## Introduction
This package is used for portfolio analysis in FINTECH 512 Bigbucks project. This package also depends on the `bigbucks_db` package to interact with the supabase database and Alpha Vantage.
## Connect to supabase and alpha Vantage
```python
# Connect to supabase
SUPABASE_URL = ""
KEYS = ""
objs = Table_View(SUPABASE_URL, KEYS)
# Connect to Alpha Vantage
STOCK_API_KEYS = ""
objs_realtime = Buy_And_Sell(STOCK_API_KEYS)
```
Import package
```python
from bigbucks_port.portfolio import *
```
## Functions
### Get the current portfolio holdings for user.

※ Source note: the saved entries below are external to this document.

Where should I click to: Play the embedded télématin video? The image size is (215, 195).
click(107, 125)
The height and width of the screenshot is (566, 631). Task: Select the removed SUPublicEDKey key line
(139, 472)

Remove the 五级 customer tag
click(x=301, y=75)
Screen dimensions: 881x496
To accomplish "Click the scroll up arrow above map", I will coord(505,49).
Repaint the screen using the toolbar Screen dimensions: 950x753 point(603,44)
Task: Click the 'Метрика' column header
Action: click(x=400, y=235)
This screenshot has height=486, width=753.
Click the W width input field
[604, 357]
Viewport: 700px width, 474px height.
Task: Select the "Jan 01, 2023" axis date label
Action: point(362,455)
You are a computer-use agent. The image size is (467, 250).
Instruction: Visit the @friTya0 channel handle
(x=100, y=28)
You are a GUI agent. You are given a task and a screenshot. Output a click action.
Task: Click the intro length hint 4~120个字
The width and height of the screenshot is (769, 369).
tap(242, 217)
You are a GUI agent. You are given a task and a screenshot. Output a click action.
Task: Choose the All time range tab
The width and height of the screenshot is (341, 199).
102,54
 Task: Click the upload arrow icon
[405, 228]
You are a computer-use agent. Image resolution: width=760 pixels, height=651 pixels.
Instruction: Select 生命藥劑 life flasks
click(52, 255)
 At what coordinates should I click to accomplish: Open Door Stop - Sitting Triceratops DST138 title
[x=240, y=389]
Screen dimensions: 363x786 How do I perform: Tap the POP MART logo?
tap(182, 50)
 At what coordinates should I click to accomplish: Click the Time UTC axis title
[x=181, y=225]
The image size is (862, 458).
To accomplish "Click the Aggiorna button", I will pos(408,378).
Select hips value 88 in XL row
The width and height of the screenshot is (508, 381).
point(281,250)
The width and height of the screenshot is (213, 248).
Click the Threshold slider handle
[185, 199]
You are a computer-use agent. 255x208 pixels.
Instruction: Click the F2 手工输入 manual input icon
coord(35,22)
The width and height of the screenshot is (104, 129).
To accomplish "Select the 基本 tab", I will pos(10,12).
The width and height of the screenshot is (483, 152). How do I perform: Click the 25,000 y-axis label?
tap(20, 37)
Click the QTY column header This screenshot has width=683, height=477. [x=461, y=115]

- It returns a json list includes the stock symbol, number of shares, historical cost and price per share.
- If you want to get all the stocks for all the users, set `id=None`. Same for other functions below.
```python
id =6
holding = holding_json(objs,id)
```
Example output:
```python
{"IBM":{"num_shares":100,"historical_cost":13107.0007324219,"price_per_share":131.0700073242}}
```
### Calculate the historical daily return for each stock in the holding
```python
returns = return_json(objs,id)
```
Example output:
```python
[{"Symbol": "AAPL", "labels": ["2018-04-03", "2018-04-04"], "data": [{"date": "2018-04-03", "return": 0.010206911067964735}, {"date": "2018-04-04", "return": 0.01894174279199366}]}, {"Symbol": "IBM", "labels": ["2018-04-03", "2018-04-04"], "data": [{"date": "2018-04-03", "return": -0.0014670581452283652}, {"date": "2018-04-04", "return": 0.028096725995288337}]}]
```
### Calculate the historical daily return for SPY
```python
returns = spy_json(objs)
```
Example output:
```python
{"Symbol": "SPY", "labels": ["2018-04-10", "2018-04-11"], "data": [{"date": "2018-04-10", "return": 0.016588598996312102}, {"date": "2018-04-11", "return": -0.005540685772461173}]}
```
### Calculate the expected return and std of each stock in the portfolio
- It returns a a json list of mean and std for each stock
```python
er_std = er_std_json(obj,id)
```
Example output:
```python
{"AAPL":{"mean":0.2318697889,"std":0.3361717704},"IBM":{"mean":-0.0075799068,"std":0.2759977582}}
```
### Get the risk and return for the efficient frontier
-
```python
# num: number of portfolios on the efficient frontier
return_risk = frontier_json(objs,id,num)
```
Example output
```python
{"data": [{"std": 0.06906698680510652, "mean": -0.007579906778486523}, {"std": 0.06906698680510652, "mean": -0.007579906778486523}]}
```
### Get the optimal portfolio given a risk free rate
```python
# rf: risk free rate
opt = optimize_port(rf,objs,id)
```
Example output
```python
{"opt mean": 0.2318697888966346, "opt std": 0.08412521675427394, "opt sharpe": 2.7265283555418782}
```
### Calculate the risk, return and sharpe for the current holding
```python
risk_return = cur_risk_return(0.0025,objs,6)
```
Example output
```python
{'mean': -0.007579906778486523, 'std': 0.06906698680510652, 'sharpe': -0.1459439197330273}
```
### Calculate the holding period return and cash balance
```python
holding_stat = holding_return(objs,6,objs_realtime)
```
Example output
```python
# PV: the market value of all cash and stocks in the account
# Cash: cash remained in the account balance
{'PV': 1000106.999206543, 'Cash': 986892.9992675781, 'Holding_return': 0.00010699920654300143}
```